The reason for this is that the common values are held in columns with slightly different names. We have to explain to *pandas* what to do when this happens by specifying the names of the columns to join on.

In [None]:
# Use the left_on and right_on parameters to specify the
# name(s) of the join column(s) in the first(left)
# and second (right) dataframes.
pd.merge(
    fortis_college, 
    fortis_college_default_rate,
    left_on='OPEID6',
    right_on='opeid')

<div class="alert alert-block alert-info">
<h5>There can be more than 1 join column</h5>
<p>
In this example, we have specified only one join column. But you can specify multiple columns if you so desire. Just pass them as a list to the `left_on` and `right_on` parameters.
</p>
</div>

**Ah, much better.** You can see (you might have to expand your screen a bit) how *pandas* took the **one** default rate record and applied it to **many** corresponding scorecard records for Fortis College.

You could then proceed from this to perform calculations like approximating the number of students in default for each campus.

### Many-to-Many Join

It is a little bit of a stretch to come up with a good many-to-many join example from our two datasets, so let's create a couple of imaginary ones that will illustrate this merge/join category well.

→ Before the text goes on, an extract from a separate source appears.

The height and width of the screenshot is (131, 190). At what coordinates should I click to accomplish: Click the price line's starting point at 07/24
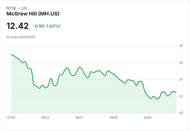tap(11, 54)
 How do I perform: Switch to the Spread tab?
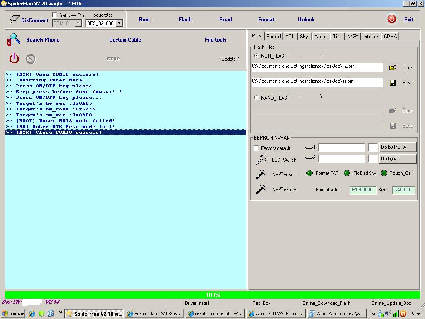click(x=274, y=37)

We will have two dataframes: 
* The first will list the members of a work group and their favorite restaurants. 
* The second will contain some of the foods served by each restaurant. 

The key here is that a given restaurant has the potential of appearing more than once in both data sets. This sort of situation is what lies behind a "many-to-many" merge.  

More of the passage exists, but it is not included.